> Work instruction
An exact copy of every record is needed.

> Extracted data entries

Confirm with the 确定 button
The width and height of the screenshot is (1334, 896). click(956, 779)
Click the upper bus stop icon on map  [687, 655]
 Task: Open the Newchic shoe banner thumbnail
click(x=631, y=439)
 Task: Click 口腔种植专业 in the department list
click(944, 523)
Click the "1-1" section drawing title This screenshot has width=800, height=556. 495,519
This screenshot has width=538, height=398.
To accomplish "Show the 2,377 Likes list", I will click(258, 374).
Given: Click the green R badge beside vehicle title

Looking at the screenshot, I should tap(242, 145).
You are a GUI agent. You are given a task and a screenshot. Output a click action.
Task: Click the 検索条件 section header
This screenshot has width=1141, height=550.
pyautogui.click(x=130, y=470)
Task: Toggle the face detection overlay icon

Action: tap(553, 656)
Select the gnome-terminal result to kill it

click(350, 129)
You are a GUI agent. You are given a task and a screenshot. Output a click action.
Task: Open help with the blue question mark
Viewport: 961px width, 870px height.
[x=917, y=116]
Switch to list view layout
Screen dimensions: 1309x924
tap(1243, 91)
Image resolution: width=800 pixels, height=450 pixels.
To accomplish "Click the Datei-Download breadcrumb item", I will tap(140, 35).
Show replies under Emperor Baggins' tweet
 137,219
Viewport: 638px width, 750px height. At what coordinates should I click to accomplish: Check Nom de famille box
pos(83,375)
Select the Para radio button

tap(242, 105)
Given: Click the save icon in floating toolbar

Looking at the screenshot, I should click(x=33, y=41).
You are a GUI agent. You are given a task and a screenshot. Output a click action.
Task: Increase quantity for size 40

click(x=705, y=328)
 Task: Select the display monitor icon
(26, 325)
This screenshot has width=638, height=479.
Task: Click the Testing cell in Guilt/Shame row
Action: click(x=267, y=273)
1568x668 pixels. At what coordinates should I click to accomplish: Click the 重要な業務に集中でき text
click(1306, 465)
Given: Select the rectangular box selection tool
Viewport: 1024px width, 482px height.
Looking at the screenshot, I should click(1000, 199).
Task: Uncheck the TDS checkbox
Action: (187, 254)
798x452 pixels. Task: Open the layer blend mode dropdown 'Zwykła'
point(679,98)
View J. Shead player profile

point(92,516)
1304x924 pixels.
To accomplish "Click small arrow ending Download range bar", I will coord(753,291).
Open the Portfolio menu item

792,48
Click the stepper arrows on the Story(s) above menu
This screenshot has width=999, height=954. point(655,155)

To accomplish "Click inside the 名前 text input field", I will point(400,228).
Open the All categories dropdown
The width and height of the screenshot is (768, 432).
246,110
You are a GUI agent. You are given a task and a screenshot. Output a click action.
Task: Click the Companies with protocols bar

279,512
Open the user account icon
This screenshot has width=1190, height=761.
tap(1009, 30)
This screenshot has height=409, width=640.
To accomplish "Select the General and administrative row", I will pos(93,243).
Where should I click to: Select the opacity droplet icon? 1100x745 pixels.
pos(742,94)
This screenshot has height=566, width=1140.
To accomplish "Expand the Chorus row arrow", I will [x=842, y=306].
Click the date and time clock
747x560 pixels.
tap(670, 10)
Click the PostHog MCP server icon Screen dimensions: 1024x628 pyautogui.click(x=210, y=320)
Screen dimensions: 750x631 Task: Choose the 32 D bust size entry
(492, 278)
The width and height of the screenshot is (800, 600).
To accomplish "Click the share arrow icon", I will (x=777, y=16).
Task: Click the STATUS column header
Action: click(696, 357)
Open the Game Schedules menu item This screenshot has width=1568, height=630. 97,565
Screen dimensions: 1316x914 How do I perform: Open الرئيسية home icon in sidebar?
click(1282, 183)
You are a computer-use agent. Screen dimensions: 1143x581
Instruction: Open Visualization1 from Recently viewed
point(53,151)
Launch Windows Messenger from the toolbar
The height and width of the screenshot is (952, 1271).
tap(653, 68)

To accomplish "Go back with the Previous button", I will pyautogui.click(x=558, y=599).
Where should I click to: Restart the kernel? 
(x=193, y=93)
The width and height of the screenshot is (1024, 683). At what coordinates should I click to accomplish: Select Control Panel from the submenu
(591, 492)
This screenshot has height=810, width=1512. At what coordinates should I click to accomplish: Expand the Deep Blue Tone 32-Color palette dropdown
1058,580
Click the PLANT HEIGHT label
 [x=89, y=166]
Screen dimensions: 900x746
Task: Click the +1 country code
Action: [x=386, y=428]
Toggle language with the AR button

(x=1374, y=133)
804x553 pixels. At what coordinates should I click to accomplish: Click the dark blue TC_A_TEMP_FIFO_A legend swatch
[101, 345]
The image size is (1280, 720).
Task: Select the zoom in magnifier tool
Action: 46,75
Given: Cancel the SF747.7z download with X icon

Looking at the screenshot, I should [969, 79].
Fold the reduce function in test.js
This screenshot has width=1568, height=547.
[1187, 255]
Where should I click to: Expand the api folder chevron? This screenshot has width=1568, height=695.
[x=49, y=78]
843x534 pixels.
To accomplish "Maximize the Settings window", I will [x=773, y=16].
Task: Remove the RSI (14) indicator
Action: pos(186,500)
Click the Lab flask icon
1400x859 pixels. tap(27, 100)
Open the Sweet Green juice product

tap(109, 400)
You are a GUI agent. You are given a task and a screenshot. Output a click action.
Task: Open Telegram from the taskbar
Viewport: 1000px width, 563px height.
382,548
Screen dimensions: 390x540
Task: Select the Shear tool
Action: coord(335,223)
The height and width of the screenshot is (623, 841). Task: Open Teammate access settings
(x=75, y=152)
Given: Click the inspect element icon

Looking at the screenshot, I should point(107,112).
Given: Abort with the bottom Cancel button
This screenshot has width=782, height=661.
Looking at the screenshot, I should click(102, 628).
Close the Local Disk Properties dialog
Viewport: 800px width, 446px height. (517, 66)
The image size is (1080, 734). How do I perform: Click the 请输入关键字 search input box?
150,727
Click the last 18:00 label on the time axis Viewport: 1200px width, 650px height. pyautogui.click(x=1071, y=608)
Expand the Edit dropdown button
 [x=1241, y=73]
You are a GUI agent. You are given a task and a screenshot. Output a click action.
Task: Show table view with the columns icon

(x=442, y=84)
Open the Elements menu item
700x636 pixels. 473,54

> Completed task
Confirm with the 确定 button
The width and height of the screenshot is (1334, 896). click(956, 779)
Click the upper bus stop icon on map  [687, 655]
 Task: Open the Newchic shoe banner thumbnail
click(x=631, y=439)
 Task: Click 口腔种植专业 in the department list
click(944, 523)
Click the "1-1" section drawing title This screenshot has width=800, height=556. 495,519
This screenshot has width=538, height=398.
To accomplish "Show the 2,377 Likes list", I will click(258, 374).
Given: Click the green R badge beside vehicle title

Looking at the screenshot, I should tap(242, 145).
You are a GUI agent. You are given a task and a screenshot. Output a click action.
Task: Click the 検索条件 section header
This screenshot has width=1141, height=550.
pyautogui.click(x=130, y=470)
Task: Toggle the face detection overlay icon

Action: tap(553, 656)
Select the gnome-terminal result to kill it

click(350, 129)
You are a GUI agent. You are given a task and a screenshot. Output a click action.
Task: Open help with the blue question mark
Viewport: 961px width, 870px height.
[x=917, y=116]
Switch to list view layout
Screen dimensions: 1309x924
tap(1243, 91)
Image resolution: width=800 pixels, height=450 pixels.
To accomplish "Click the Datei-Download breadcrumb item", I will tap(140, 35).
Show replies under Emperor Baggins' tweet
 137,219
Viewport: 638px width, 750px height. At what coordinates should I click to accomplish: Check Nom de famille box
pos(83,375)
Select the Para radio button

tap(242, 105)
Given: Click the save icon in floating toolbar

Looking at the screenshot, I should click(x=33, y=41).
You are a GUI agent. You are given a task and a screenshot. Output a click action.
Task: Increase quantity for size 40

click(x=705, y=328)
 Task: Select the display monitor icon
(26, 325)
This screenshot has width=638, height=479.
Task: Click the Testing cell in Guilt/Shame row
Action: click(x=267, y=273)
1568x668 pixels. At what coordinates should I click to accomplish: Click the 重要な業務に集中でき text
click(1306, 465)
Given: Select the rectangular box selection tool
Viewport: 1024px width, 482px height.
Looking at the screenshot, I should click(1000, 199).
Task: Uncheck the TDS checkbox
Action: (187, 254)
798x452 pixels. Task: Open the layer blend mode dropdown 'Zwykła'
point(679,98)
View J. Shead player profile

point(92,516)
1304x924 pixels.
To accomplish "Click small arrow ending Download range bar", I will coord(753,291).
Open the Portfolio menu item

792,48
Click the stepper arrows on the Story(s) above menu
This screenshot has width=999, height=954. point(655,155)

To accomplish "Click inside the 名前 text input field", I will point(400,228).
Open the All categories dropdown
The width and height of the screenshot is (768, 432).
246,110
You are a GUI agent. You are given a task and a screenshot. Output a click action.
Task: Click the Companies with protocols bar

279,512
Open the user account icon
This screenshot has width=1190, height=761.
tap(1009, 30)
This screenshot has height=409, width=640.
To accomplish "Select the General and administrative row", I will pos(93,243).
Where should I click to: Select the opacity droplet icon? 1100x745 pixels.
pos(742,94)
This screenshot has height=566, width=1140.
To accomplish "Expand the Chorus row arrow", I will [x=842, y=306].
Click the date and time clock
747x560 pixels.
tap(670, 10)
Click the PostHog MCP server icon Screen dimensions: 1024x628 pyautogui.click(x=210, y=320)
Screen dimensions: 750x631 Task: Choose the 32 D bust size entry
(492, 278)
The width and height of the screenshot is (800, 600).
To accomplish "Click the share arrow icon", I will (x=777, y=16).
Task: Click the STATUS column header
Action: click(696, 357)
Open the Game Schedules menu item This screenshot has width=1568, height=630. 97,565
Screen dimensions: 1316x914 How do I perform: Open الرئيسية home icon in sidebar?
click(1282, 183)
You are a computer-use agent. Screen dimensions: 1143x581
Instruction: Open Visualization1 from Recently viewed
point(53,151)
Launch Windows Messenger from the toolbar
The height and width of the screenshot is (952, 1271).
tap(653, 68)

To accomplish "Go back with the Previous button", I will pyautogui.click(x=558, y=599).
Where should I click to: Restart the kernel? 
(x=193, y=93)
The width and height of the screenshot is (1024, 683). At what coordinates should I click to accomplish: Select Control Panel from the submenu
(591, 492)
This screenshot has height=810, width=1512. At what coordinates should I click to accomplish: Expand the Deep Blue Tone 32-Color palette dropdown
1058,580
Click the PLANT HEIGHT label
 [x=89, y=166]
Screen dimensions: 900x746
Task: Click the +1 country code
Action: [x=386, y=428]
Toggle language with the AR button

(x=1374, y=133)
804x553 pixels. At what coordinates should I click to accomplish: Click the dark blue TC_A_TEMP_FIFO_A legend swatch
[101, 345]
The image size is (1280, 720).
Task: Select the zoom in magnifier tool
Action: 46,75
Given: Cancel the SF747.7z download with X icon

Looking at the screenshot, I should [969, 79].
Fold the reduce function in test.js
This screenshot has width=1568, height=547.
[1187, 255]
Where should I click to: Expand the api folder chevron? This screenshot has width=1568, height=695.
[x=49, y=78]
843x534 pixels.
To accomplish "Maximize the Settings window", I will [x=773, y=16].
Task: Remove the RSI (14) indicator
Action: pos(186,500)
Click the Lab flask icon
1400x859 pixels. tap(27, 100)
Open the Sweet Green juice product

tap(109, 400)
You are a GUI agent. You are given a task and a screenshot. Output a click action.
Task: Open Telegram from the taskbar
Viewport: 1000px width, 563px height.
382,548
Screen dimensions: 390x540
Task: Select the Shear tool
Action: coord(335,223)
The height and width of the screenshot is (623, 841). Task: Open Teammate access settings
(x=75, y=152)
Given: Click the inspect element icon

Looking at the screenshot, I should point(107,112).
Given: Abort with the bottom Cancel button
This screenshot has width=782, height=661.
Looking at the screenshot, I should click(102, 628).
Close the Local Disk Properties dialog
Viewport: 800px width, 446px height. (517, 66)
The image size is (1080, 734). How do I perform: Click the 请输入关键字 search input box?
150,727
Click the last 18:00 label on the time axis Viewport: 1200px width, 650px height. pyautogui.click(x=1071, y=608)
Expand the Edit dropdown button
 [x=1241, y=73]
You are a GUI agent. You are given a task and a screenshot. Output a click action.
Task: Show table view with the columns icon

(x=442, y=84)
Open the Elements menu item
700x636 pixels. 473,54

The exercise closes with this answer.